En los encuentros con los votantes y donantes de Trump, reaparece un cierto tipo: infaliblemente civilizado, vainilla en la mayoría de sus gustos y, a menudo, una compañía más liviana que sus contrapartes de izquierda. Algunos son conservadores leales. (El propio Dole no había superado un poco el tribalismo). Algunos, como los partidarios del Brexit más prominentes, disfrutan de un sello de aprobación externo que su propia riqueza y blancura les ha negado hasta ahora. Casi todo el mundo resulta herido cuando se considera que causa daños civiles a su país. Cuando juegas con gente como Trump, tu mayor defecto es tu imaginación, no tu conciencia. No se puede imaginar el peor de los casos. Dos o tres generaciones los separan de cualquier sana lección histórica sobre lo que es una política de materiales fisibles.
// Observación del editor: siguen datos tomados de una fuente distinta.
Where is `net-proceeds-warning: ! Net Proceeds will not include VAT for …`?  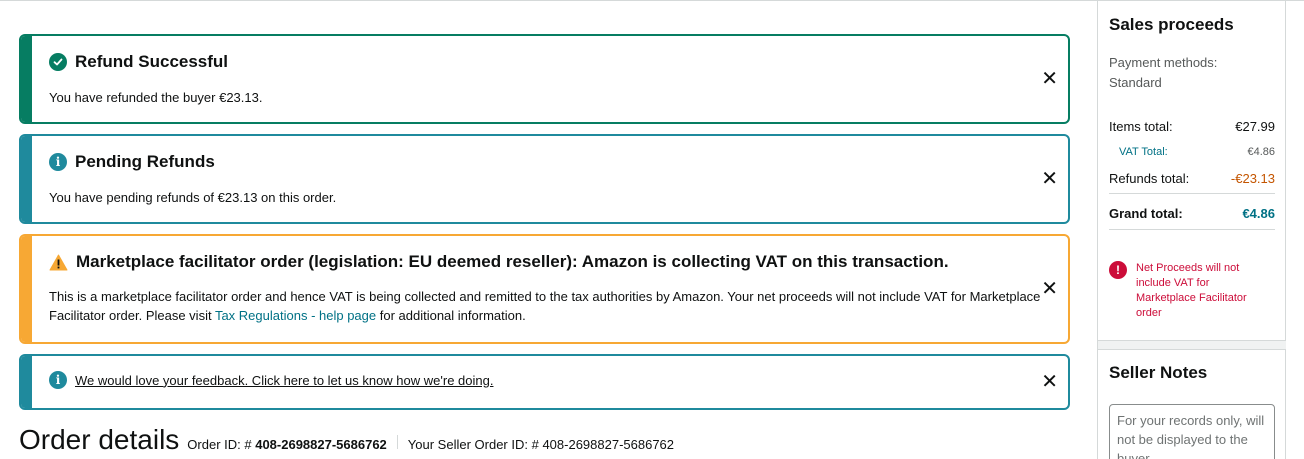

Ver todo en la vida pública como «inevitable» significa sucumbir a la teleología. Aún así, después de la muerte de Dole y gran parte de su generación, es difícil evitar la idea de que las sociedades se vuelven más imprudentes e imprudentes a medida que se desvanecen sus recuerdos de crisis pasadas. En otras palabras, para Occidente, cuyo último caos existencial fue hace una vida humana, no hay forma de evitar la recompensa del éxito. Debe esperar que su política se tambalee y se tambalee hasta que los ciudadanos sientan las consecuencias nuevamente.